» Your assignment:
Taking the line with "You are a computer-use agent. Image resolution: width=801" as the first and the line with "You are a computer-use agent. 1024x923" as the last, set down exactly every line in that range from the entries below, and no more.

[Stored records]

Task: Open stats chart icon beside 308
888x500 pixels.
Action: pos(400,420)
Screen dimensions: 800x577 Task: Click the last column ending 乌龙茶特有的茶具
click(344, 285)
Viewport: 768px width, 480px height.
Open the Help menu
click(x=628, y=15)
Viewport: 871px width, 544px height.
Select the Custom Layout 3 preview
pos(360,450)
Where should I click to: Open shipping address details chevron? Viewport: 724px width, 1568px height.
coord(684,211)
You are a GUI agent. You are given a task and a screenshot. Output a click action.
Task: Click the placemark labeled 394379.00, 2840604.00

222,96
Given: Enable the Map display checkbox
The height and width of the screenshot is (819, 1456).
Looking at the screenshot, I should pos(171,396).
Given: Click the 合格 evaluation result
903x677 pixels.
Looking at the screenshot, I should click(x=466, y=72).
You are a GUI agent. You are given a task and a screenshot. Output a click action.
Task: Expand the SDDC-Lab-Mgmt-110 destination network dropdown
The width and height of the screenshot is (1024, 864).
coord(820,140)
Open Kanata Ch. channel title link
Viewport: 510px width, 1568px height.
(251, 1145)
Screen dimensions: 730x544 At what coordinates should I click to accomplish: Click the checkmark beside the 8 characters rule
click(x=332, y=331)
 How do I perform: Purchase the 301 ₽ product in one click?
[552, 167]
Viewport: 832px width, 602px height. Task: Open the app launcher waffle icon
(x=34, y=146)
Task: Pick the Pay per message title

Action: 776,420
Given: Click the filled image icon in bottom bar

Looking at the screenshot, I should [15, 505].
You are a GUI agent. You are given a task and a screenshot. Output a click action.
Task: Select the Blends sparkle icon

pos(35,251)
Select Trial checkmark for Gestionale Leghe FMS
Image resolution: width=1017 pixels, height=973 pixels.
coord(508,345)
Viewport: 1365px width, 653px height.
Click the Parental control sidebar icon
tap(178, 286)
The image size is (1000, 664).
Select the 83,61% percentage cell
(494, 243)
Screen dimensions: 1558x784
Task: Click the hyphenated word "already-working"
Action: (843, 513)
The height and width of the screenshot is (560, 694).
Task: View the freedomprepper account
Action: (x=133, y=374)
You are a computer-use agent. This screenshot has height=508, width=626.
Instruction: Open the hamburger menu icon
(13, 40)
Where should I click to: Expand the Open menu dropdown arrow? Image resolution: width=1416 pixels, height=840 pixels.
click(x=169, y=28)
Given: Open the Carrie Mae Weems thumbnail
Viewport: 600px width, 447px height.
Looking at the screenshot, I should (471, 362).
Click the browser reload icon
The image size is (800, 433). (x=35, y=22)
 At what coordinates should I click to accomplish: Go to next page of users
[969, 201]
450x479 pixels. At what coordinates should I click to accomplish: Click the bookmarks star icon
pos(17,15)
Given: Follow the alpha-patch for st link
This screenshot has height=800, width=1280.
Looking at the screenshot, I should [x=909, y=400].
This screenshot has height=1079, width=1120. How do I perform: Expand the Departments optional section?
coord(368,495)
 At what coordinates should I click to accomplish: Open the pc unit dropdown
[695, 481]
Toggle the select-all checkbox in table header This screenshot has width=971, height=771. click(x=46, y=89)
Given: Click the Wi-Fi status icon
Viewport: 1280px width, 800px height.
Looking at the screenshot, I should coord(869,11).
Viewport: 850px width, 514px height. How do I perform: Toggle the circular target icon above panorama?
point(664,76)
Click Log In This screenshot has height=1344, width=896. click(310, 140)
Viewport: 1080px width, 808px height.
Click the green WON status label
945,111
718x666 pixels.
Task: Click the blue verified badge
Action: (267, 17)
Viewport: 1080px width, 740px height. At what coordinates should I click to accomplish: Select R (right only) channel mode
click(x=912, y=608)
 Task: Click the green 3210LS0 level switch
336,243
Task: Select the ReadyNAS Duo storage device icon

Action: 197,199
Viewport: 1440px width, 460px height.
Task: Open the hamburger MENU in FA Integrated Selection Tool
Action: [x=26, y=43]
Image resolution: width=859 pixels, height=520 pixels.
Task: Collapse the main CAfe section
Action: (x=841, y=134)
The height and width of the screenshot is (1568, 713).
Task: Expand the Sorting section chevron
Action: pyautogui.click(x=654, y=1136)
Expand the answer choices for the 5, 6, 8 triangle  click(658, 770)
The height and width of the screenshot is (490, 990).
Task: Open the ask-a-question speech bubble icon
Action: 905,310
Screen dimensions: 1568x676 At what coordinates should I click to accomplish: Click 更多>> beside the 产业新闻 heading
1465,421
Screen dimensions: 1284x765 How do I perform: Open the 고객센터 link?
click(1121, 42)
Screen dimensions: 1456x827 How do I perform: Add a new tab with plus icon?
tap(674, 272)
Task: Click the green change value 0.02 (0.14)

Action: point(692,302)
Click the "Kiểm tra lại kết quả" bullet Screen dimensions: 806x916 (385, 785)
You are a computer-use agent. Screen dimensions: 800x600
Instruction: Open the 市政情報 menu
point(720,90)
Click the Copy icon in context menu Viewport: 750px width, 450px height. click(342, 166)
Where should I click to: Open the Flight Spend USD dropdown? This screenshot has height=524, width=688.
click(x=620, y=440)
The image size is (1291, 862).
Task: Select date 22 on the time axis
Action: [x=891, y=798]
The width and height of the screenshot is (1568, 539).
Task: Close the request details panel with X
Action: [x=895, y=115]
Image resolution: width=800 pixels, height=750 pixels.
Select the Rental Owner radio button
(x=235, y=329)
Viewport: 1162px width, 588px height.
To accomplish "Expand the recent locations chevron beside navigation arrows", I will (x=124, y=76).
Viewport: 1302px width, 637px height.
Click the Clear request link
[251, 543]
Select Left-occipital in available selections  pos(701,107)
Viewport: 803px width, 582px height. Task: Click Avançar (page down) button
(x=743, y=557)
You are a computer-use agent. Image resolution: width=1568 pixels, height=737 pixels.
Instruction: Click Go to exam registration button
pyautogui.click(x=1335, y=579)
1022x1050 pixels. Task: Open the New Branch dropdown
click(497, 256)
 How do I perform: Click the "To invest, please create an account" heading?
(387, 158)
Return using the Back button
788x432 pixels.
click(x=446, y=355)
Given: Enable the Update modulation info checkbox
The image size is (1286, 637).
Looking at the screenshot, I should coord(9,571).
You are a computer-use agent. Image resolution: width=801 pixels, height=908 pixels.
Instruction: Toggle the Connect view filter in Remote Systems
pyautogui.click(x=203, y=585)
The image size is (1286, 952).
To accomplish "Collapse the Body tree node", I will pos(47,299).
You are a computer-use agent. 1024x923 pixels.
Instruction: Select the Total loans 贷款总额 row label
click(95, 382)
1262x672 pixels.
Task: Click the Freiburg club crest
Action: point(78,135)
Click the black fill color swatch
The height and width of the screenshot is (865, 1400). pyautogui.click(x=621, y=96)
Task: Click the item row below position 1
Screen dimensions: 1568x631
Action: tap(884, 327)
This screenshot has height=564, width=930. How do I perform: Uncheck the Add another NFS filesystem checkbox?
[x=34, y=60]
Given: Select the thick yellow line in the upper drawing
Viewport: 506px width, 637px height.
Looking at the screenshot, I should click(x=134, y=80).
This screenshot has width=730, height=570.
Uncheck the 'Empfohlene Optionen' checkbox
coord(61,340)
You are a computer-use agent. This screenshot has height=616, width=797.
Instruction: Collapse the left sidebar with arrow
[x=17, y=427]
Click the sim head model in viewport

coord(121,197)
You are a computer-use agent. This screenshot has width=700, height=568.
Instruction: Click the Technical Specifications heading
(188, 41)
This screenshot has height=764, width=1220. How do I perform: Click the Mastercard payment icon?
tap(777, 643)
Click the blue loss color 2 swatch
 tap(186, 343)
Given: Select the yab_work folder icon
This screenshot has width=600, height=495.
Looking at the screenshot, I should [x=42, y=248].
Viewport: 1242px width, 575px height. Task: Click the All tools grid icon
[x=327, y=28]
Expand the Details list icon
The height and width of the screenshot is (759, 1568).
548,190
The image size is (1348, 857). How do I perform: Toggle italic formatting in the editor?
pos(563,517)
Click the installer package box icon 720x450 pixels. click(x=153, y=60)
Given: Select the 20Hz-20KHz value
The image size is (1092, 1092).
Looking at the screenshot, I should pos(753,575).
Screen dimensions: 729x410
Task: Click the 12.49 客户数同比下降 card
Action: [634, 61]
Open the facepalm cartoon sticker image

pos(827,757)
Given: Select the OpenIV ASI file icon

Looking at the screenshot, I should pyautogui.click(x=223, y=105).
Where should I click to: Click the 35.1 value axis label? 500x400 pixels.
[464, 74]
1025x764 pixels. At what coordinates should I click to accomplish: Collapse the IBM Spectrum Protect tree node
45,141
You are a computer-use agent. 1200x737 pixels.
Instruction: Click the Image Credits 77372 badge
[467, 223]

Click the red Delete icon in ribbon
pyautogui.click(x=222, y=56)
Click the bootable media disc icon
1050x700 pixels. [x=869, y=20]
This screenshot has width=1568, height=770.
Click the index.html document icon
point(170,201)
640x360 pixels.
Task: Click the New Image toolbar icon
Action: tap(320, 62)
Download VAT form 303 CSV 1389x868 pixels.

» Solution to this problem:
You are a computer-use agent. Image resolution: width=801 pixels, height=908 pixels.
Instruction: Toggle the Connect view filter in Remote Systems
pyautogui.click(x=203, y=585)
The image size is (1286, 952).
To accomplish "Collapse the Body tree node", I will pos(47,299).
You are a computer-use agent. 1024x923 pixels.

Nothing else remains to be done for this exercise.